─── Records shown

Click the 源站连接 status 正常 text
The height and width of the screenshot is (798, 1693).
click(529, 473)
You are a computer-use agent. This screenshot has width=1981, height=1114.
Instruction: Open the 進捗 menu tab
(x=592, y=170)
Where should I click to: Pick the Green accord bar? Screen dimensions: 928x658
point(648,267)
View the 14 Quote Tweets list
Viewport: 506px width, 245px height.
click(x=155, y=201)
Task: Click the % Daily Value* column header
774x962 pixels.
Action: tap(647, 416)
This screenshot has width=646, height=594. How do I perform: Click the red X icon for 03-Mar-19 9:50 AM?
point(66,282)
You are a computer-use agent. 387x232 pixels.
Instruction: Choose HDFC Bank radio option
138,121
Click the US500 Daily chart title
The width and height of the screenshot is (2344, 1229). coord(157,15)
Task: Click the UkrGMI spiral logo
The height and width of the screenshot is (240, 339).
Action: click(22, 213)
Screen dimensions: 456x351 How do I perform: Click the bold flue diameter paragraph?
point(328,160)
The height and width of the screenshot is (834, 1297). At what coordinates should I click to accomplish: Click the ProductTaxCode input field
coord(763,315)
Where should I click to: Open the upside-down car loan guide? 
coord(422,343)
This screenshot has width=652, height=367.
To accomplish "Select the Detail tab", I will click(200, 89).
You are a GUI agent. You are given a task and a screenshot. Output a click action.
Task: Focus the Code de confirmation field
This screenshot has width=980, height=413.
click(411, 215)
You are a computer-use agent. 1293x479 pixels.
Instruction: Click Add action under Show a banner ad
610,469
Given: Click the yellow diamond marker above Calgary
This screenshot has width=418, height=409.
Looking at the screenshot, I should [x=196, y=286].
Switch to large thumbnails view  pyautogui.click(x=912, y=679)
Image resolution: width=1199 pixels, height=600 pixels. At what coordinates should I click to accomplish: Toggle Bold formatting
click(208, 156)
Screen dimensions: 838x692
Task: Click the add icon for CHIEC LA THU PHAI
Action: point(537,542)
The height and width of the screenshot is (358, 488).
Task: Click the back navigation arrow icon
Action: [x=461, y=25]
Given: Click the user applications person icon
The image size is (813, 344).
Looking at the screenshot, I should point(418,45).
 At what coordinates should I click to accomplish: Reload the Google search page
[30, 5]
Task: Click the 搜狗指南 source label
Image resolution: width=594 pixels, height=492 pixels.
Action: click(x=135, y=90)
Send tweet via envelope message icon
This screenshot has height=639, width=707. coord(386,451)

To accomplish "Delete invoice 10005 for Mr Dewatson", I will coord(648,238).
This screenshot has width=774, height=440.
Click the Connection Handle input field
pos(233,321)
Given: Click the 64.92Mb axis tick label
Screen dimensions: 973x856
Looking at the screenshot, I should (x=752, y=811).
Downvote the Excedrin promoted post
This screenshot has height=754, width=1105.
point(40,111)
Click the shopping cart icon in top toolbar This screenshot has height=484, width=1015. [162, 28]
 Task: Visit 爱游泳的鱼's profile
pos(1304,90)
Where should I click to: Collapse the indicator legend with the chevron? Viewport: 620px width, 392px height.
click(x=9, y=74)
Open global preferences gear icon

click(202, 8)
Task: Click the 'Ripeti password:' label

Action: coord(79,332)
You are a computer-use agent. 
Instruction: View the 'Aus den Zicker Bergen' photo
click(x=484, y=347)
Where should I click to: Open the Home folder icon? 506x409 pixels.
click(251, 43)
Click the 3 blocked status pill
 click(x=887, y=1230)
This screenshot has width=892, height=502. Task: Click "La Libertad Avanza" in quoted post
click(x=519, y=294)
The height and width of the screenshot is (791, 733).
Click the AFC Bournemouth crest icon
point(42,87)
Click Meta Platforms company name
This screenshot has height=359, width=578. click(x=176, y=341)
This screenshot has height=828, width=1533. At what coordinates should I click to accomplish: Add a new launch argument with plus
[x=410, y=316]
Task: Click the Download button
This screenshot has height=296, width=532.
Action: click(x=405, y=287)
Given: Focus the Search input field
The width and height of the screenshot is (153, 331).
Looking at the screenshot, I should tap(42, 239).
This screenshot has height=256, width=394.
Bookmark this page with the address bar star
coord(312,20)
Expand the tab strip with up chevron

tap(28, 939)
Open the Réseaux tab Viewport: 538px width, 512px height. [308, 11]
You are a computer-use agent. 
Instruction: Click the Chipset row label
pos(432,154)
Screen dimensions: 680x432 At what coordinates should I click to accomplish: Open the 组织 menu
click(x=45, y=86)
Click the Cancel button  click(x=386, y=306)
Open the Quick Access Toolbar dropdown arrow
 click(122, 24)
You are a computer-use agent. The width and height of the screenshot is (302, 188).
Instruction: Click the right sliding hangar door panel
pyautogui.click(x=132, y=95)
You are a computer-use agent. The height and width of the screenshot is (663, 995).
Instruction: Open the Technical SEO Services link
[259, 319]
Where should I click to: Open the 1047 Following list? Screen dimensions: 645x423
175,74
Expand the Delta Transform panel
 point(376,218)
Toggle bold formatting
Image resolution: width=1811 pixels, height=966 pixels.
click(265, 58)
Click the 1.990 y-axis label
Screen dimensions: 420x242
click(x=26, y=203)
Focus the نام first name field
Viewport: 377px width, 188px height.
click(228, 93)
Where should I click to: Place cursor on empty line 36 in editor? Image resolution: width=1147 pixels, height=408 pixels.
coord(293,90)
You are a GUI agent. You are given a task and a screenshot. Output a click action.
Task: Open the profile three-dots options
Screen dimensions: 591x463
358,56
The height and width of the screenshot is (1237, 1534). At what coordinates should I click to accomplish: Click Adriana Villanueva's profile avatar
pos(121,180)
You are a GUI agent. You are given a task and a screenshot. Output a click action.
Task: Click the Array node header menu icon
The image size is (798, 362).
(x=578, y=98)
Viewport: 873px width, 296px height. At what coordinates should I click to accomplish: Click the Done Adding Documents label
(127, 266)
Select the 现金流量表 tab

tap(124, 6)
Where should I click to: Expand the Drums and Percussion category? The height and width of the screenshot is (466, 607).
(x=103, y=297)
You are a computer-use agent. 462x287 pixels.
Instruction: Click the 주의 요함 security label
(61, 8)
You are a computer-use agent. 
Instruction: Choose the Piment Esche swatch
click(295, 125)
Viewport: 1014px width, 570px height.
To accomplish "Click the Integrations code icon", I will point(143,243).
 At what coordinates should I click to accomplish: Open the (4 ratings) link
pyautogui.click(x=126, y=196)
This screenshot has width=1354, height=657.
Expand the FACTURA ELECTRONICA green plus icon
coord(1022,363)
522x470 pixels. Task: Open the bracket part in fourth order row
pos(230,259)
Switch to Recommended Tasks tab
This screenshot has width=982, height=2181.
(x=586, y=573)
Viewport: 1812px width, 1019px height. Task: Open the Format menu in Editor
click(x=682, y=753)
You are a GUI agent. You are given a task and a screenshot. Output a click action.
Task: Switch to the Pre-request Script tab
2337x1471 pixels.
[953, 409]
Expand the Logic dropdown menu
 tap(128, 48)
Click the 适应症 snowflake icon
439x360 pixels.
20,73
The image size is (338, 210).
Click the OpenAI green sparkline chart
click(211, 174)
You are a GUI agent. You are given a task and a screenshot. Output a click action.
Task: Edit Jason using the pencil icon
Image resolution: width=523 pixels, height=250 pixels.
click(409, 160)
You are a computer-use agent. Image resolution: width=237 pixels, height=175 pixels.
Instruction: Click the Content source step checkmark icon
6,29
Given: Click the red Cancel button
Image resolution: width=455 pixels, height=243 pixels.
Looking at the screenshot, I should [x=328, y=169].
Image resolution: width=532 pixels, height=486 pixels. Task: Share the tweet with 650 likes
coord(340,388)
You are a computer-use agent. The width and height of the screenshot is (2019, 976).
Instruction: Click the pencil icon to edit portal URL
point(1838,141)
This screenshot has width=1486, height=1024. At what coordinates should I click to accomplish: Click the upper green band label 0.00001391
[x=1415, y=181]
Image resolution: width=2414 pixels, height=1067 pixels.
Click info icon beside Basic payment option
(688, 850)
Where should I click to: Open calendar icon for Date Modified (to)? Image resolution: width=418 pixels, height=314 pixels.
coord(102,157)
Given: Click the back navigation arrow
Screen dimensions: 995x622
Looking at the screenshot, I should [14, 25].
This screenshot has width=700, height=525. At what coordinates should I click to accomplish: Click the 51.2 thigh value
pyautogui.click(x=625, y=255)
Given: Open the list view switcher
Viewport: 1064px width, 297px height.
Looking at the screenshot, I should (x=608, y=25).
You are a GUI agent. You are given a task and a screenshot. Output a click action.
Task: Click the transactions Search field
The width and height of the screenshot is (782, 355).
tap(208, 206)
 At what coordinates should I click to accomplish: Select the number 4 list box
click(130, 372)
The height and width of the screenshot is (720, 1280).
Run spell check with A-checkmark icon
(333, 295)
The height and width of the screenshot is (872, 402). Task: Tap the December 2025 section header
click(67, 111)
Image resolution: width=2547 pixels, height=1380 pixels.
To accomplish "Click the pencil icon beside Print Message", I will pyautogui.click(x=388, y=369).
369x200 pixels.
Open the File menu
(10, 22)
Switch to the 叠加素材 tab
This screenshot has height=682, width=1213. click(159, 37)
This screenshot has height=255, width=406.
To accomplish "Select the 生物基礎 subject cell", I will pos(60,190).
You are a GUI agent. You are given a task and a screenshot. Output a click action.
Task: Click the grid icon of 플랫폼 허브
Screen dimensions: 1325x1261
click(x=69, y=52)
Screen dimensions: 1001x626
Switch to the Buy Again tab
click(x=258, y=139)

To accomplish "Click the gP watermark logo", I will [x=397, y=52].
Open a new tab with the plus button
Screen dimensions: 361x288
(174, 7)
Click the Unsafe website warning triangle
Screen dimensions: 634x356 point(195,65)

──────

What to work on:
Copy the entries word for word, starting with the line that contains "You are a computer-use agent. This" and going on through the line that contains "Looking at the screenshot, I should [x=196, y=286].".

Reply to the exercise:
You are a computer-use agent. This screenshot has width=1981, height=1114.
Instruction: Open the 進捗 menu tab
(x=592, y=170)
Where should I click to: Pick the Green accord bar? Screen dimensions: 928x658
point(648,267)
View the 14 Quote Tweets list
Viewport: 506px width, 245px height.
click(x=155, y=201)
Task: Click the % Daily Value* column header
774x962 pixels.
Action: tap(647, 416)
This screenshot has width=646, height=594. How do I perform: Click the red X icon for 03-Mar-19 9:50 AM?
point(66,282)
You are a computer-use agent. 387x232 pixels.
Instruction: Choose HDFC Bank radio option
138,121
Click the US500 Daily chart title
The width and height of the screenshot is (2344, 1229). coord(157,15)
Task: Click the UkrGMI spiral logo
The height and width of the screenshot is (240, 339).
Action: click(22, 213)
Screen dimensions: 456x351 How do I perform: Click the bold flue diameter paragraph?
point(328,160)
The height and width of the screenshot is (834, 1297). At what coordinates should I click to accomplish: Click the ProductTaxCode input field
coord(763,315)
Where should I click to: Open the upside-down car loan guide? 
coord(422,343)
This screenshot has width=652, height=367.
To accomplish "Select the Detail tab", I will click(200, 89).
You are a GUI agent. You are given a task and a screenshot. Output a click action.
Task: Focus the Code de confirmation field
This screenshot has width=980, height=413.
click(411, 215)
You are a computer-use agent. 1293x479 pixels.
Instruction: Click Add action under Show a banner ad
610,469
Given: Click the yellow diamond marker above Calgary
This screenshot has width=418, height=409.
Looking at the screenshot, I should [x=196, y=286].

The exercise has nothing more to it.